Hidden danger: four lung infections in late-stage HIV

People living with advanced HIV infection can face more than one dangerous lung infection at the same time. Ivan V. Shashenkov and colleagues set out to describe the clinical picture and diagnostic challenges when disseminated pulmonary tuberculosis occurs together with coronavirus (CVP), pneumocystis (PCP) and pneumococcal (PCcP) pneumonia. The study was prospective and included 120 newly diagnosed patients aged 29–53 years who had disseminated pulmonary tuberculosis with isolation of Mycobacterium tuberculosis and were in IVB stage of HIV infection in the progression phase, without antiretroviral therapy. Patients were randomized into main and comparison groups labeled 1A, 2A and 1B, 2B. The 1A group included 29 patients with comorbidity of disseminated pulmonary tuberculosis, coronavirus and pneumocystis pneumonia; 2A had 31 patients with disseminated pulmonary tuberculosis, CVP and PCcP. The 1B and 2B groups included 29 and 31 similar patients respectively, but without CVP. The investigators focused on how these infections overlap in people with severe immunodeficiency and how that affects clinical signs, imaging and the need for careful diagnostic testing.

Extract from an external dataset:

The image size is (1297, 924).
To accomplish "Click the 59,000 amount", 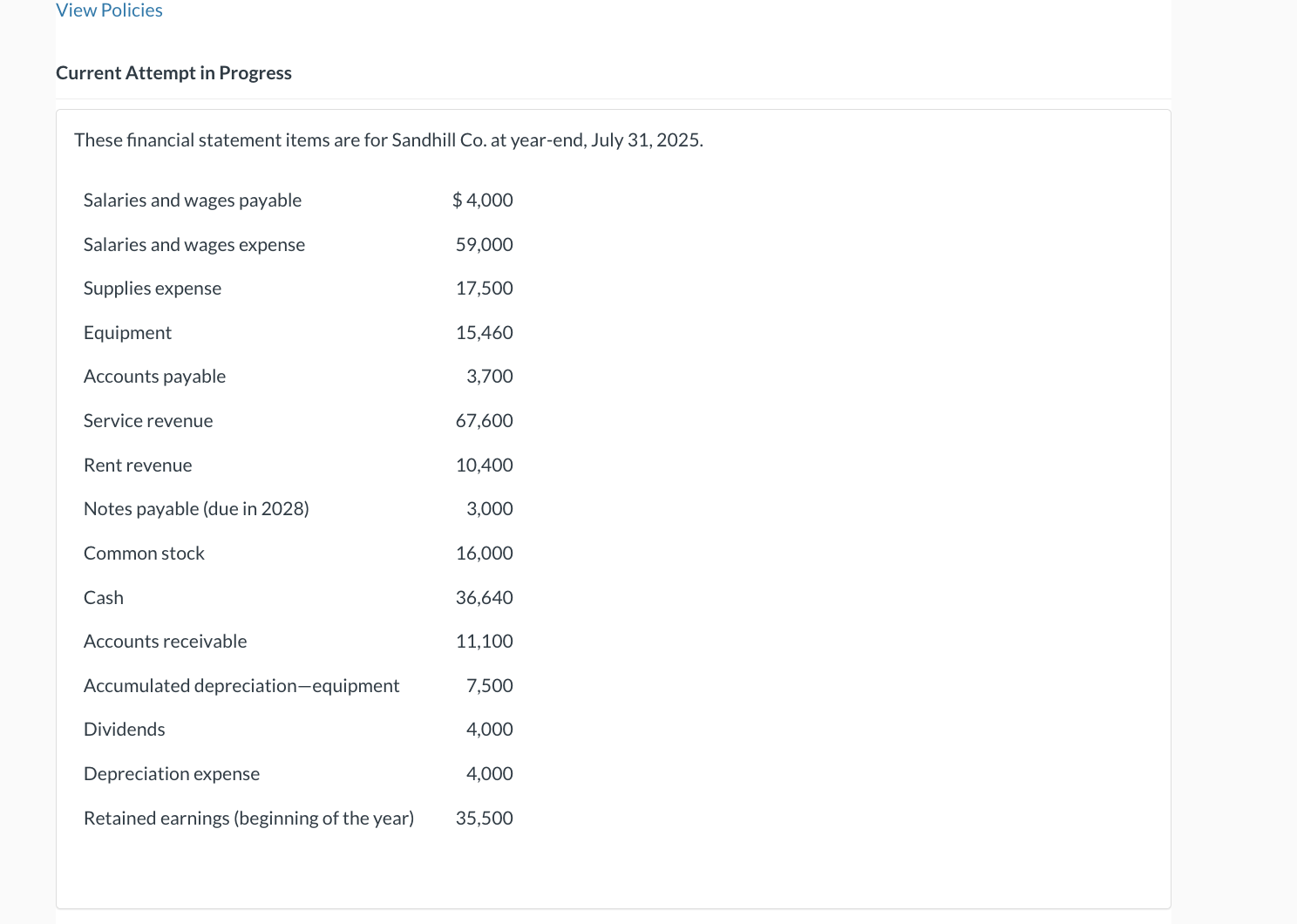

To identify the specific causes of pneumonia the team used established laboratory and microbiological methods. PCR for SARS-CoV-2 RNA was used in naso- and oropharyngeal swabs, in sputum or in endotracheal aspirate to diagnose CVP. For detection of Pneumocystis jirovecii the causative agent of PCP, they performed microscopic examination of diagnostic material from the respiratory tract with staining according to Romanowsky-Giemsa and according to Grocott-Gomori. For detection of Streptococcus pneumoniae, the causative agent of pneumococcal pneumonia, diagnostic material was sown on special nutrient media, with the determination of drug resistance of the obtained culture to broad-spectrum antibiotics. Statistical data processing was carried out using Microsoft Office Excel 2019 with calculation of mean value of the indicator in the group, standard error and confidence interval. The researchers found that these coinfections were linked to severe immunodeficiency, generalized tuberculosis with multiple extrapulmonary lesions and severe pneumonia, and that clinical signs and respiratory symptoms were similar across infections.

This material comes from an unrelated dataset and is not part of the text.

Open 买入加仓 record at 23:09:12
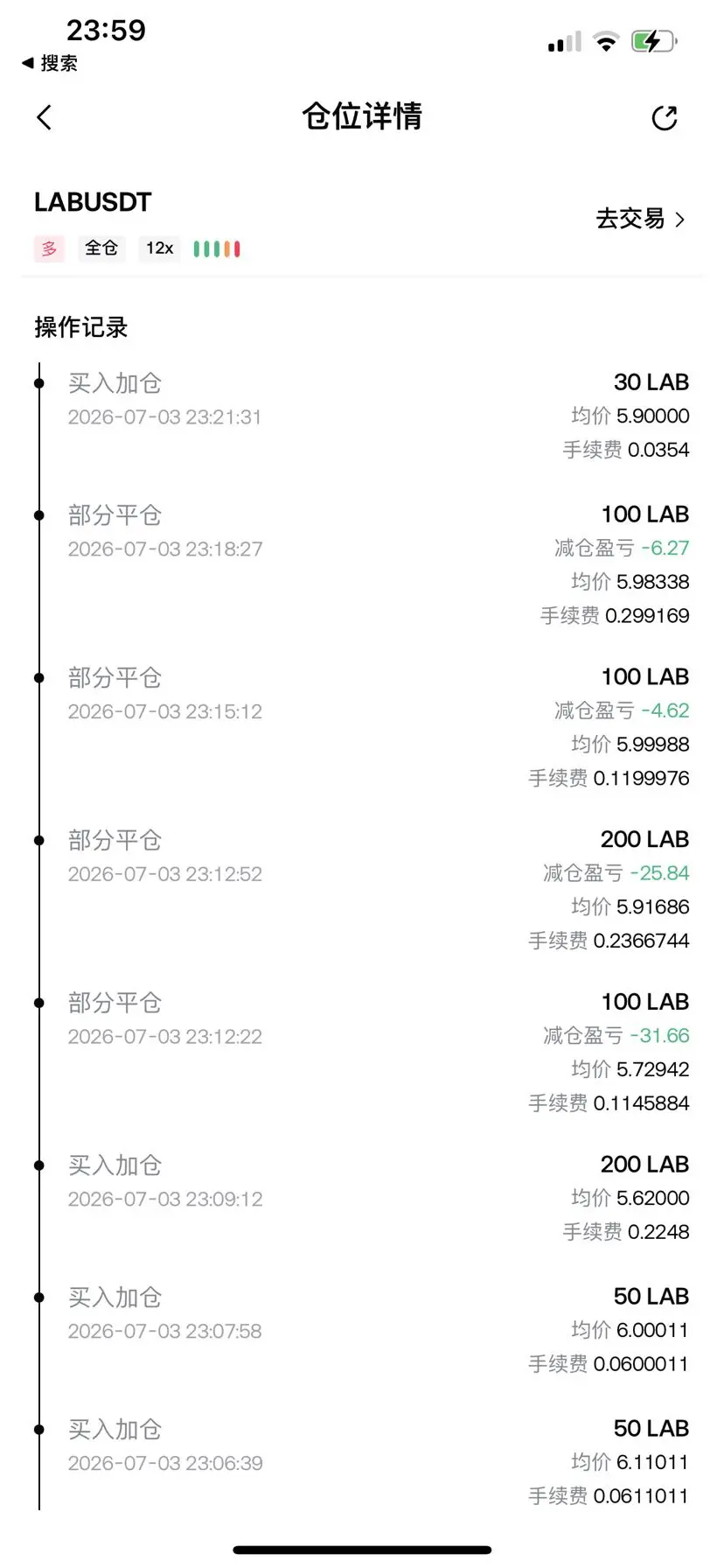This screenshot has height=1568, width=724. [x=362, y=1198]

The study highlights a practical problem: when tuberculosis, CVP, PCP and PCcP occur together they produce overlapping symptoms and complex computed tomographic changes, making it hard to distinguish which pathogens are present from clinical signs or CT alone. The reported CT picture involved a simultaneous combination of four pathological syndromes: dissemination, pleural pathology, increased pulmonary pattern and adenopathy. Because several diseases can look the same on imaging and in symptoms, the authors emphasize the need for a complex etiological diagnosis using targeted laboratory tests so that clinicians can prescribe timely, combined treatment. For people with disseminated pulmonary tuberculosis and advanced HIV, the findings underline the importance of active screening and rapid laboratory confirmation to allow emergency hospitalization and appropriate therapy with the goal of reducing mortality in this vulnerable group.